When Musson relocated to Sonoma County, four hundred people attended her 1964 farewell party at Rico's Restaurant in Sausalito. Her new location was on the grounds of a former rural resort in El Verano. The restaurant's name was shortened to Juanita's, but the cuisine was identical to her Sausalito menu. A kitchen fire destroyed most of the Sonoma County restaurant in 1969. She managed to stay in business, hoping her restaurant could be fully restored, by cooking the food at the nearby Fetters Hot Springs Hotel where she could fall back on her catering license. Musson called what was to be a temporary location "Juanita's North." Temporary turned into a permanent situation, and Musson relocated her restaurant to Fetters Hot Springs. In a bid to raise $35,000 to make an outright purchase of the hotel in 1975, Musson sold her collection of "funky junk and antiques". The next month, an early morning fire burned the hotel and her restaurant to the ground. It was believed that a waitress at the restaurant died in the fire.
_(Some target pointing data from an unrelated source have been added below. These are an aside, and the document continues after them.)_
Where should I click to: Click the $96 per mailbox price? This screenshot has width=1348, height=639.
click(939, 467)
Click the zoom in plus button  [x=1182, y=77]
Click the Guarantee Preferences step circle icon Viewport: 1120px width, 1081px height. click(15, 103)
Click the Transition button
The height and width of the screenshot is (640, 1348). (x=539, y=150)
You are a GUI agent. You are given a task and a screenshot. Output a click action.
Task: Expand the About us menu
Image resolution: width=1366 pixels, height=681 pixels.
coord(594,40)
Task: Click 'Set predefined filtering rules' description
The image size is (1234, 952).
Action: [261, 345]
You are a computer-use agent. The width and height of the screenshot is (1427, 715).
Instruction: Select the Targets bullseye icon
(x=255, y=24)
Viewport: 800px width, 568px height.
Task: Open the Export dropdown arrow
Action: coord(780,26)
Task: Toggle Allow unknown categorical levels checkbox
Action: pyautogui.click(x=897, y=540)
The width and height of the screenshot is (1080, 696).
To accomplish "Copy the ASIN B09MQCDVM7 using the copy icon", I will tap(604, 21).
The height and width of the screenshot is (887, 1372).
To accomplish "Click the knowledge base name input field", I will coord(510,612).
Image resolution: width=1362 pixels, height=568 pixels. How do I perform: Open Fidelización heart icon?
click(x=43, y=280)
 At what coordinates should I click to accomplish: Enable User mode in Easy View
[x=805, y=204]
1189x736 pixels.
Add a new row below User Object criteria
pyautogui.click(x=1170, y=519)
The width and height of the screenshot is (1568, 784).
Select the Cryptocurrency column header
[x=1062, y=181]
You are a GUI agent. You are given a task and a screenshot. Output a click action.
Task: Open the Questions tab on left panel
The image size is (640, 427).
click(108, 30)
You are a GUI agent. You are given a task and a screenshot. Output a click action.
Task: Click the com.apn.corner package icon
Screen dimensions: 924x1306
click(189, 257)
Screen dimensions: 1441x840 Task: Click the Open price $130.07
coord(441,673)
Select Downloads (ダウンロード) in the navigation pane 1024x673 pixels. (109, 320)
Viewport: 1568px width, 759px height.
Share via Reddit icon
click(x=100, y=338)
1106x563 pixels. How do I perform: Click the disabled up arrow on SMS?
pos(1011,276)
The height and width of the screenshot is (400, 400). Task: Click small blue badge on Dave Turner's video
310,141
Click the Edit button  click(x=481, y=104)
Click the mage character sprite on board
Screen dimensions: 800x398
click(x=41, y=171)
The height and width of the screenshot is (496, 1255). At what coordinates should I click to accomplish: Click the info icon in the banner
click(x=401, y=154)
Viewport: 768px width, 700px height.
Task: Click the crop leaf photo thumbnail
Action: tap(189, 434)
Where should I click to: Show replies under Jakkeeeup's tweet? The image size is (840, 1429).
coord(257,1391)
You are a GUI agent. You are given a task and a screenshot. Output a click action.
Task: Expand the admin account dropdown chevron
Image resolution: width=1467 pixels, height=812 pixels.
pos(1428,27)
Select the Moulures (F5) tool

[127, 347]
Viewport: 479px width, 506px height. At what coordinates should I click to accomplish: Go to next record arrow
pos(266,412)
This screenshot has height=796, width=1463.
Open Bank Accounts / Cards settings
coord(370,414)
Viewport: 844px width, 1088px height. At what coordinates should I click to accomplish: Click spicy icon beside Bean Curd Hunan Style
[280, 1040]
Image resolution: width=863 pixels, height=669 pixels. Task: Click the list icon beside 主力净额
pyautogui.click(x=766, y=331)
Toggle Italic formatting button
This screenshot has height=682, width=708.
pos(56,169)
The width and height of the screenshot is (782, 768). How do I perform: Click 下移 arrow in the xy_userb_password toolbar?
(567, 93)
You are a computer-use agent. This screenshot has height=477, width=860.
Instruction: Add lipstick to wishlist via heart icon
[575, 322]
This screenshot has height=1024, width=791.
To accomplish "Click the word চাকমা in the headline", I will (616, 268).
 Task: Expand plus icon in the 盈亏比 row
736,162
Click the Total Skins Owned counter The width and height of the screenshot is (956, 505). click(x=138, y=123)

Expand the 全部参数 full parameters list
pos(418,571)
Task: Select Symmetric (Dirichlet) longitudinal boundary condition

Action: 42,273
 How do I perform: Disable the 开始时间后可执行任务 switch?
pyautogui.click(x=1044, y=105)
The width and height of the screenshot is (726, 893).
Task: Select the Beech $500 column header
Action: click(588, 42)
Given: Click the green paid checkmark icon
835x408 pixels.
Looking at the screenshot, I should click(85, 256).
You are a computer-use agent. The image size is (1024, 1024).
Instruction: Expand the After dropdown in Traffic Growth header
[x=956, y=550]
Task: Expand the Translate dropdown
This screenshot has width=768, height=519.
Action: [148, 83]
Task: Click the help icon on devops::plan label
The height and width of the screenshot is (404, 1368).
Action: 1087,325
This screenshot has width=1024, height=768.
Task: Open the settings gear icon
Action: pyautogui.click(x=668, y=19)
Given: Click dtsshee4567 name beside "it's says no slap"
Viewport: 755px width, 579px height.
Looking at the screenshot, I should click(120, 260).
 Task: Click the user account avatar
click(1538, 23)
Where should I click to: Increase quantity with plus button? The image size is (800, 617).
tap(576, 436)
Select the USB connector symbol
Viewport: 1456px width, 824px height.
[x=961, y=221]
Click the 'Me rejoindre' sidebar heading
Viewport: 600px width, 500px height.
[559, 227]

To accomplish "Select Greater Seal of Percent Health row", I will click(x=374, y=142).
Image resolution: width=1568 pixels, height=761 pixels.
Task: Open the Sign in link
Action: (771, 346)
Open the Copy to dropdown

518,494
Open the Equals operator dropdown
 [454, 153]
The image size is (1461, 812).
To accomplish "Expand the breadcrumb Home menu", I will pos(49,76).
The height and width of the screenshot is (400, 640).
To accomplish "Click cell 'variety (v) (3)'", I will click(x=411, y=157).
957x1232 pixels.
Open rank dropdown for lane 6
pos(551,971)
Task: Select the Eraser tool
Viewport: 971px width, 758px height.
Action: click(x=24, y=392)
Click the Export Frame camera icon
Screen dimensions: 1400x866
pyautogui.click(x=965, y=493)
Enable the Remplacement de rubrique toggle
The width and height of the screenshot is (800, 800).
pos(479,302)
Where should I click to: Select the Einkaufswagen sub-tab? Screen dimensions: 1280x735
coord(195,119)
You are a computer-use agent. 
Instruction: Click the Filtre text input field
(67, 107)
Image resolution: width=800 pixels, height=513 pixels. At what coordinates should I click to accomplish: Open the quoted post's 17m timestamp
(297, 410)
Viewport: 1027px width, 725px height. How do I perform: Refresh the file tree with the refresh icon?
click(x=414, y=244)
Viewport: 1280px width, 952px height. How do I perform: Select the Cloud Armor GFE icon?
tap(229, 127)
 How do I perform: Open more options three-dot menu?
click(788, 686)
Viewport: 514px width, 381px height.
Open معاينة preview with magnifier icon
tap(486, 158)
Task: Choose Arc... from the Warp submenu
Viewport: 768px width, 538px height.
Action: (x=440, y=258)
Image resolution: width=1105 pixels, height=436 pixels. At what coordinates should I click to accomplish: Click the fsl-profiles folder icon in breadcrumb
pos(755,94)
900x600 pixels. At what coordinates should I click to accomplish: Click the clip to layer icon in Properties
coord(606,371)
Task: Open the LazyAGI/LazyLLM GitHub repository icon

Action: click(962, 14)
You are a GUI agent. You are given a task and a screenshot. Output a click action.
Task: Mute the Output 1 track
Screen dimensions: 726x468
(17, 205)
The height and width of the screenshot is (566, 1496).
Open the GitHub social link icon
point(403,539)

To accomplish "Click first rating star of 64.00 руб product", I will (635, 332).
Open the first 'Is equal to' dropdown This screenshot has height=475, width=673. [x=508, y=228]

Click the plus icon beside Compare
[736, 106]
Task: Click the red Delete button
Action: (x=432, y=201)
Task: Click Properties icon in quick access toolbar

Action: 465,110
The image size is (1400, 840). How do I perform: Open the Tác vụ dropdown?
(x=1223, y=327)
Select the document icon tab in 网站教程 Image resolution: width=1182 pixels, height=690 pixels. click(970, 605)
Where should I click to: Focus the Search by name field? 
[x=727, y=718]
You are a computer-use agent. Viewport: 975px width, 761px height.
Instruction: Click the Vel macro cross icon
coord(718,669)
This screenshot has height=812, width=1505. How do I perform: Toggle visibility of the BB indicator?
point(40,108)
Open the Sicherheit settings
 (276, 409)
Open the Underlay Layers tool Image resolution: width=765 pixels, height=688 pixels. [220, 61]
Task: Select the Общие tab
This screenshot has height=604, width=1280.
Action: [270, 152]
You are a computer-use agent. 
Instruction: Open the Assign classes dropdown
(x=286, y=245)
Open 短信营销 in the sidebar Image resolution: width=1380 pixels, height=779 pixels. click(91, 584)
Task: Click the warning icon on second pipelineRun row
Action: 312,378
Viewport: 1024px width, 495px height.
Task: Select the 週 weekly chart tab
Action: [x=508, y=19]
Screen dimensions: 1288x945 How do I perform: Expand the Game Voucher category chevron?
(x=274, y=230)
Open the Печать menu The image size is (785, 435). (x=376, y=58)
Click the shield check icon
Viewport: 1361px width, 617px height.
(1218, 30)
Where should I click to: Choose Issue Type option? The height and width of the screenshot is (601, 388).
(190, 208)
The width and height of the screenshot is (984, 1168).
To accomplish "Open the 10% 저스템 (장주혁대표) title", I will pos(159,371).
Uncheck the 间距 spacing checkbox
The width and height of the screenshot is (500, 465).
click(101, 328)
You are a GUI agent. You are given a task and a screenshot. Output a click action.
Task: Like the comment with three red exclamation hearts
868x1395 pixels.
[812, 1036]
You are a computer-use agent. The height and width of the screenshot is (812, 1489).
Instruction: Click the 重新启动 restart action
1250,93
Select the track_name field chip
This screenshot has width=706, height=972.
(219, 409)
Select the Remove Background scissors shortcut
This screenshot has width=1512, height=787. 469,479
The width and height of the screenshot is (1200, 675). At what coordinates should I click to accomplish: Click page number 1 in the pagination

Following the hotel fire, Musson's next venture was Juanita's Grist Mill in neighboring Glen Ellen. Musson also established restaurants in Port Costa, Fairfield, Vallejo and Winters. Around 1975, Musson took over "The Warehouse", a restaurant and bar in Port Costa.

Celebrities that frequented Musson's restaurants included the Kingston Trio, Joseph Cotten, the Smothers Brothers, Shelley Berman, Robert Mitchum, and Sally Stanford.

==Later life and death==
In 1982, Musson retired from the restaurant business and moved back to Sonoma, where she lived mainly on Social Security benefits. In 2002, friends raised enough money for her to move to a retirement community in Agua Caliente. On February 26, 2011, she died at the Sonoma Valley Hospital, where she had been living since suffering a stroke, at the age of 87.